From the Desk of the Editor

Welcome to the 124th edition of the MLM Woman Newsletter! This month we feature 5 more articles from successful and savvy women entrepreneurs who generously share their knowledge with you.

If you enjoy this month's issue, please be sure to let your friends know about it too and invite them to come and visit us.

Also, if you have comments, questions or something to share after reading this month's articles, please visit our MLMTalk Discussion Forum and join in the lively conversation!

And also be sure to check out our new MLM Marketing Blog for lots of additional tips and resources which are added throughout the month.

Yours in Success!

Linda Locke, Editor MLM Woman

10 Commitments for Your MLM Business
By Jackie Ulmer

1. Have Fun! This is seldom mentioned in your business but let’s face it – this is a volunteer business. In the beginning, you get paid very little for putting in lots of effort. Over time, you get paid a tremendous amount for not so much time. At all times, and especially in those early days, make sure you are in a business you can have fun with. Have fun with the Product; Have fun with the People and Have Fun Growing Yourself.

2. Be Your Own Best Customer. Be a product of your product and know it inside and out. Develop a story to share with others on the your personal product use. Instill confidence in your customers and potential business partners through your product knowledge and passion. Buy everything you possibly can from your own “store.” Replace any competing products in your home with your own product line.

3. Understand the personal growth curve. Personal growth comes in many forms in this business. It can be in developing belief in yourself that you can do it. It can also be developing belief in the Network Marketing industry. Consult with your upline on steps you might take to develop yourself. Ask for a recommended reading list. Also, understand that there is often a growth curve in simply growing your income beyond whatever your highest income level achieved previously might be. Go with the flow and allow the process to unfold.

4. Take on some form of weekly accountability, whether with yourself, your sponsor or someone you can relate to. Set your goals at the beginning of the week around action steps you can take to move forward in your business. Use a chart to set the goals and then mark off accomplished steps. At the end of the week, match up your steps with your goals. Reward yourself for all of the positives and revisit the negatives and decide on some methods for improvement.

5. Be aware of obstacles that you create. These may include – Fear, Procrastination, “Busy” work. Instead of pretending these don’t exist, take a look at them. When a feeling creeps in that is unwanted, instead of brushing it off, have a conversation with it. Silly though it may sound, being lighthearted about it can put you in a place of feeling empowered instead of disempowered.

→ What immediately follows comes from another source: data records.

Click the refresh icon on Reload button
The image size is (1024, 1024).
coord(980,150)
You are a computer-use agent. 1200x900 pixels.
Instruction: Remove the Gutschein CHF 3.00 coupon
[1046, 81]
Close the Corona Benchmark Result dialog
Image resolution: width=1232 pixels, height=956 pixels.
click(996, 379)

Ask the feeling to go away if it has no intention of moving you forward.

6. Find some mentors. These can be upline, crossline or in a completely different company. There are many great leaders in the industry who started out just like you and are happy to share some tips and ideas. Just look around. Find someone who has like values as you, and a similar style of working the business. Model their action steps and watch what happens.

7. Write down your goals. Yes, this means YOU! Success starts with first seeing it in your mind, then on paper and then making it a reality. Start with goals that you can control such as action steps you will commit to taking daily and weekly. It can be challenging to set income goals in the very beginning, so set goals that are realistic and that you can control. Accomplish those and then write down some more!

8. Commit to a schedule for working your business. Yes, I know this can be challenging with work, family, and the many other commitments that consume our time. But, if you don’t make time for your business, how is the business ever going to really work and create what you really want? It won’t happen without your commitment to it. Again, be realistic. If you have only 5 hours, make the most of those 5 hours and don’t concern yourself with the fact that it isn’t 10. Create some success and you’ll be amazed at how more time will open up.

9. Tune out negative outside influences. Just like those obstacles mentioned above, these do nothing to serve you positively. Some people are not going to be interested in your product or your business, and still others are going to tell you that you are crazy for doing this. Sometimes, it may be the person closest to you. Decide right now if you are truly committed to your own success in this endeavor and then refuse to listen to what anyone else feels compelled to say or share. Pretend that it is none of your business! Because, it isn’t!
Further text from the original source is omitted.